- [Your task]:
Go through the records and extract every line with the word "Given".

- [Data under study]:
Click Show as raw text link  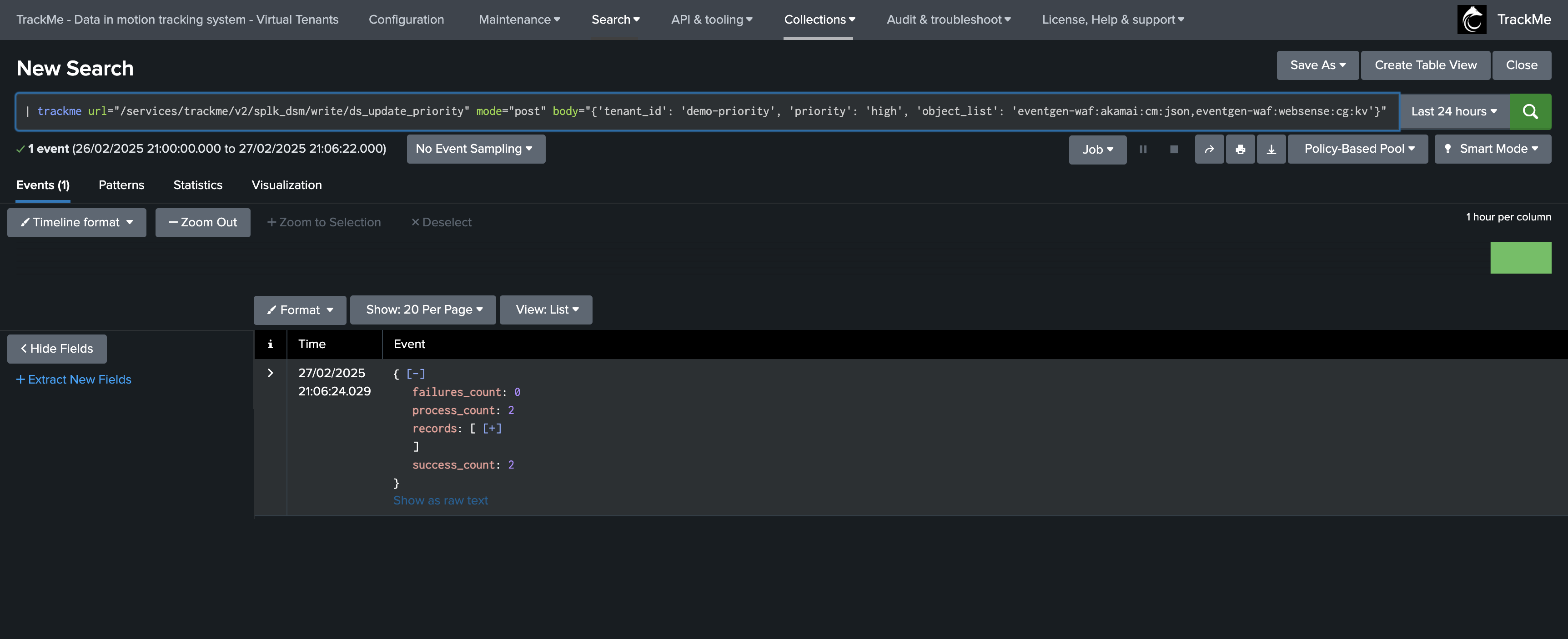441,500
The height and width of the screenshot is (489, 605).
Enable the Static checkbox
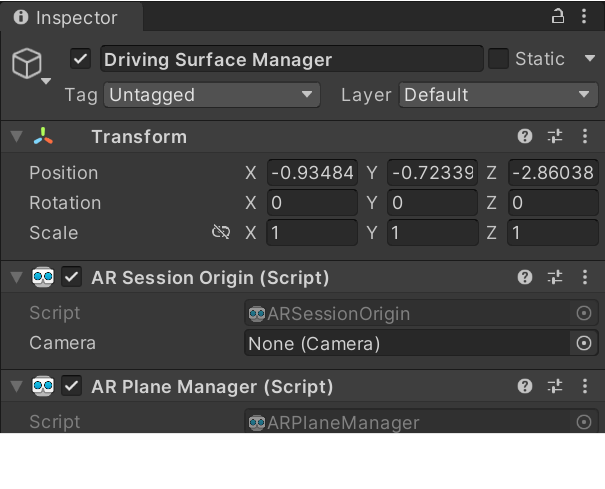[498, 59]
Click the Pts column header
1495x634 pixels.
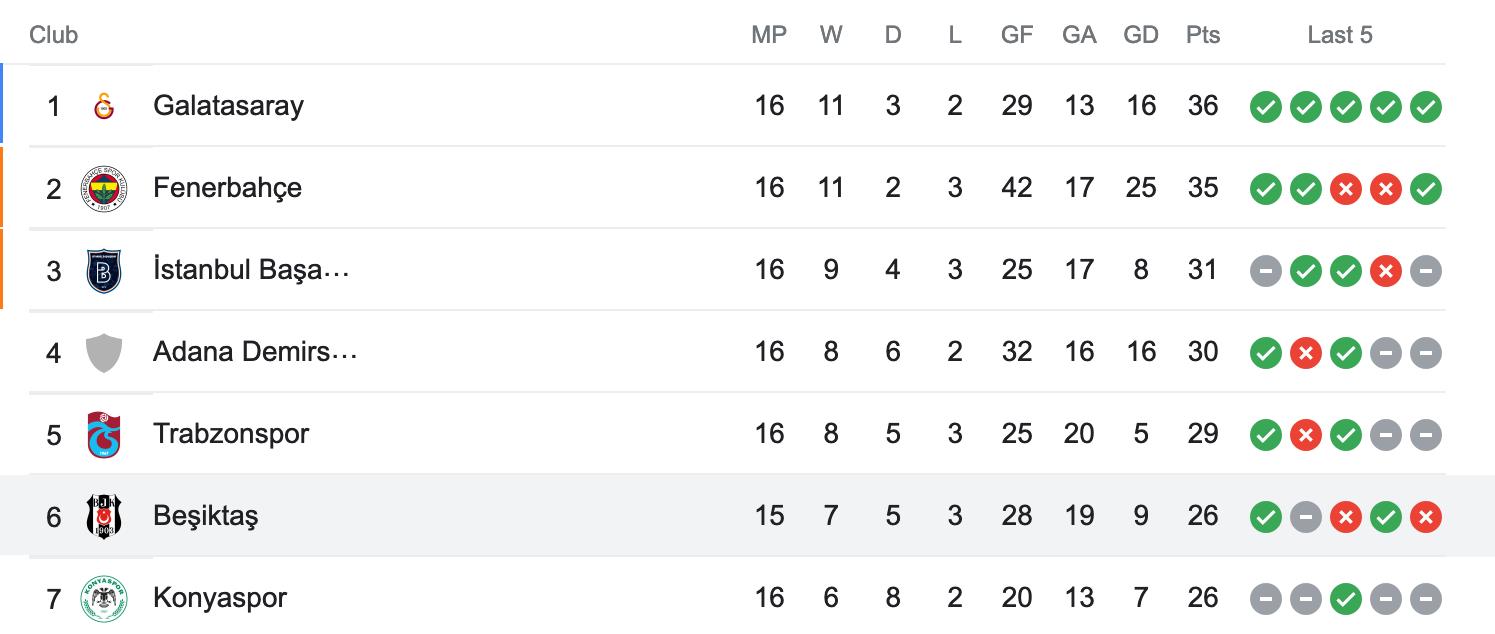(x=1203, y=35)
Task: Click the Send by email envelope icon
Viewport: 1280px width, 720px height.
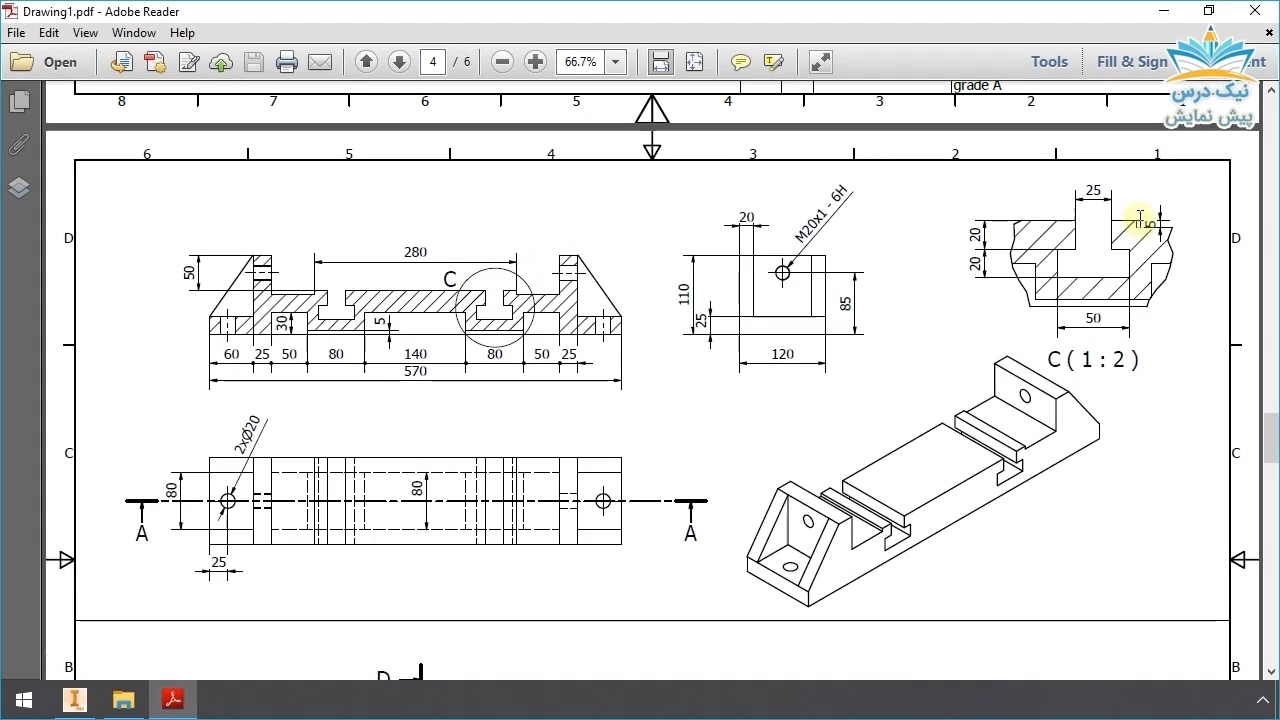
...
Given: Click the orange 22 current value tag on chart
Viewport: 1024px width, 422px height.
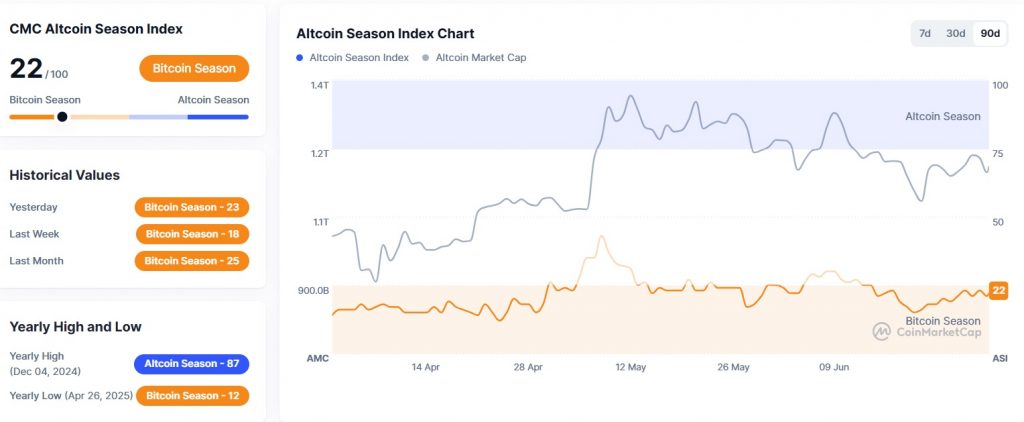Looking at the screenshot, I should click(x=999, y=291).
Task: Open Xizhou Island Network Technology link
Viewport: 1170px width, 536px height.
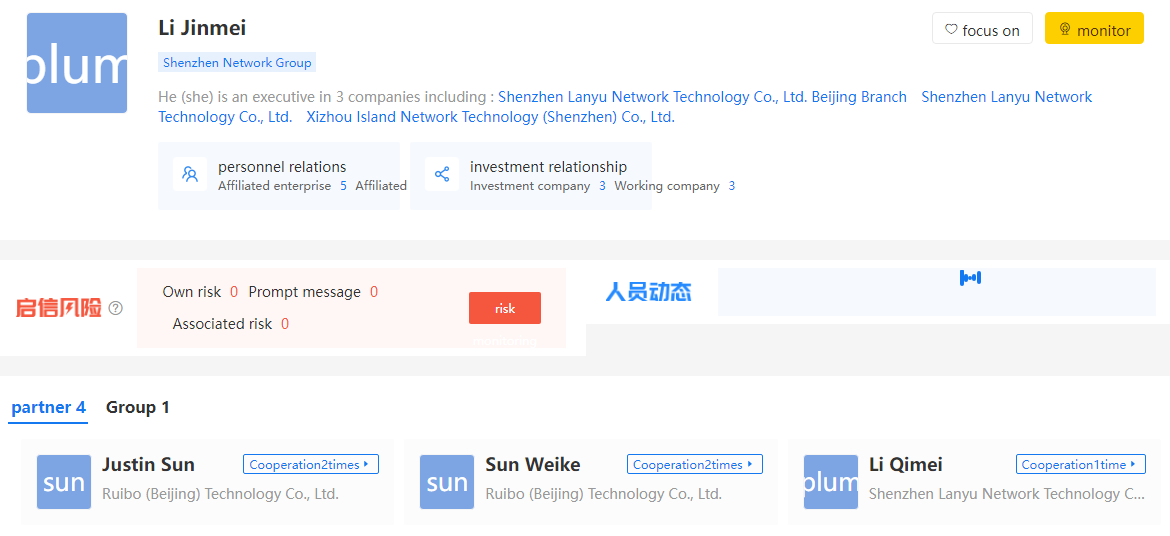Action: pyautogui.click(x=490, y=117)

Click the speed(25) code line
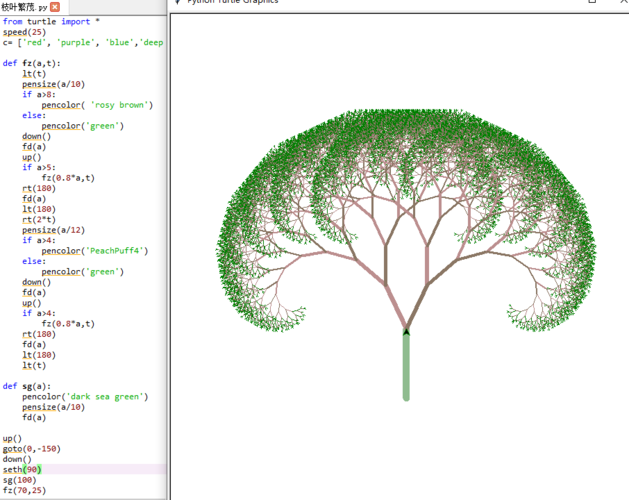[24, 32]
* * *
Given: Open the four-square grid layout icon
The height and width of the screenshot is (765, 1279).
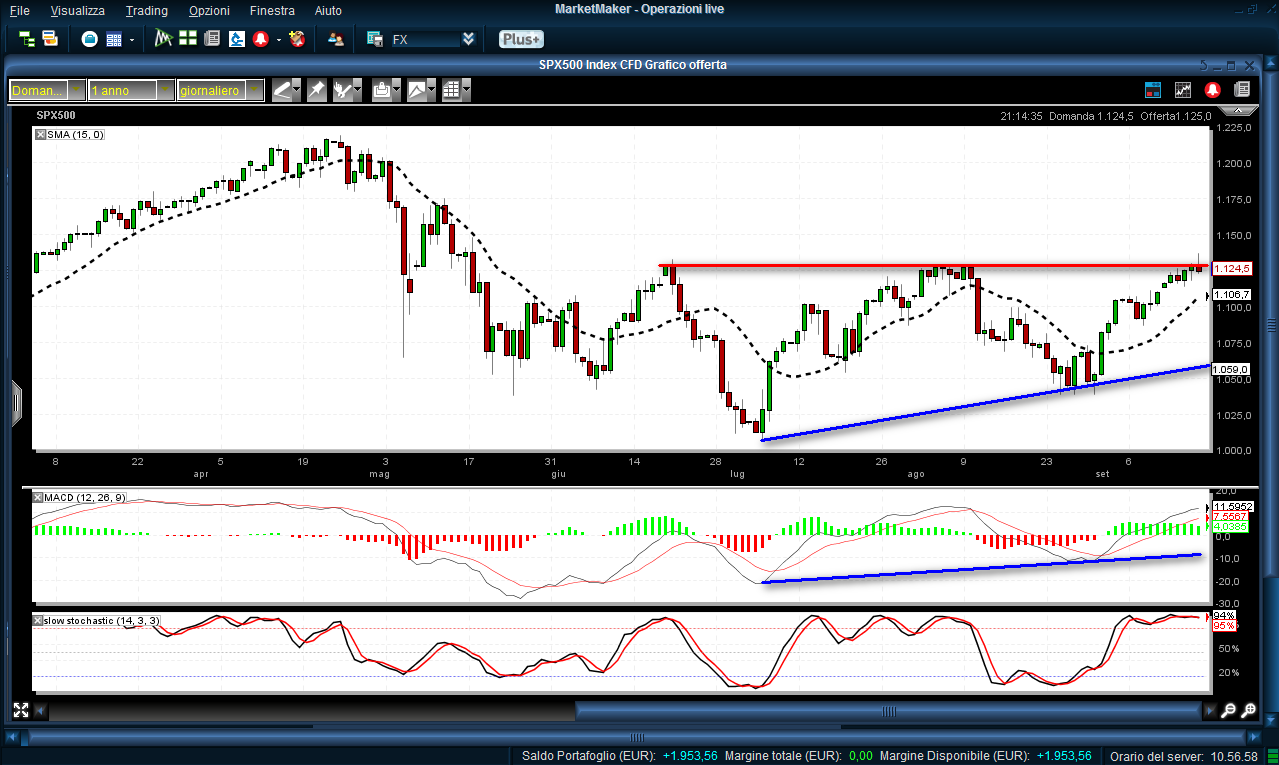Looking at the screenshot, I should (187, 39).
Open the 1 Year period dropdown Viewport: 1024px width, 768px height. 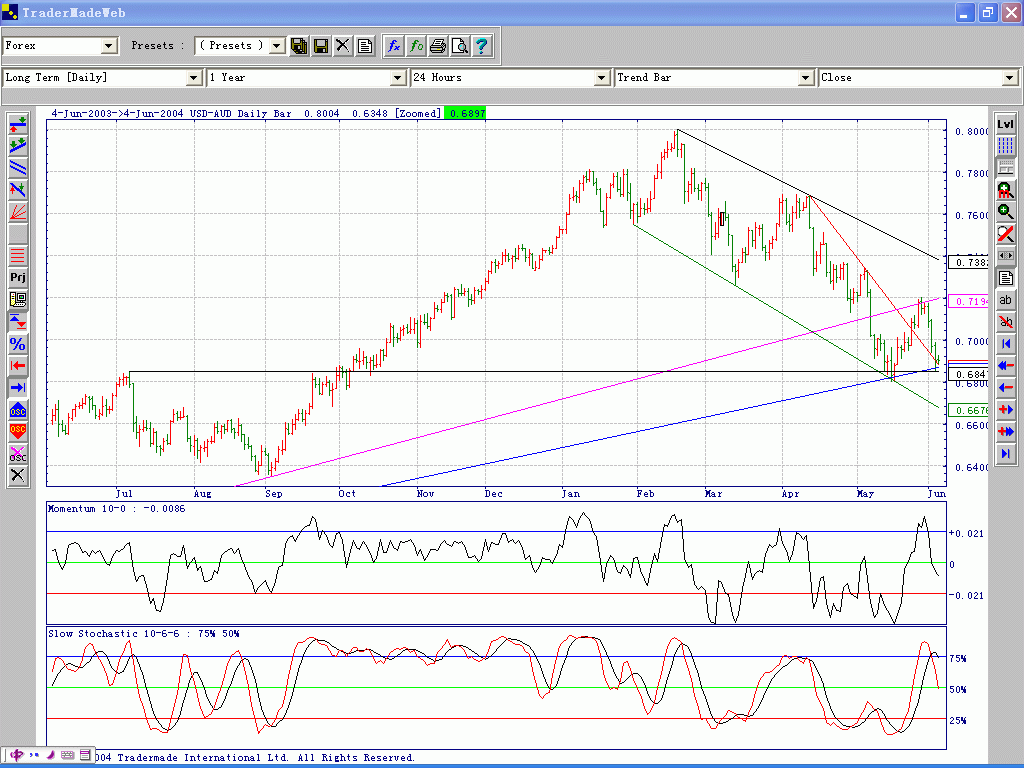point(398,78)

- [Result for this exercise]:
Given: Click the orange 22 current value tag on chart
Given: Open the four-square grid layout icon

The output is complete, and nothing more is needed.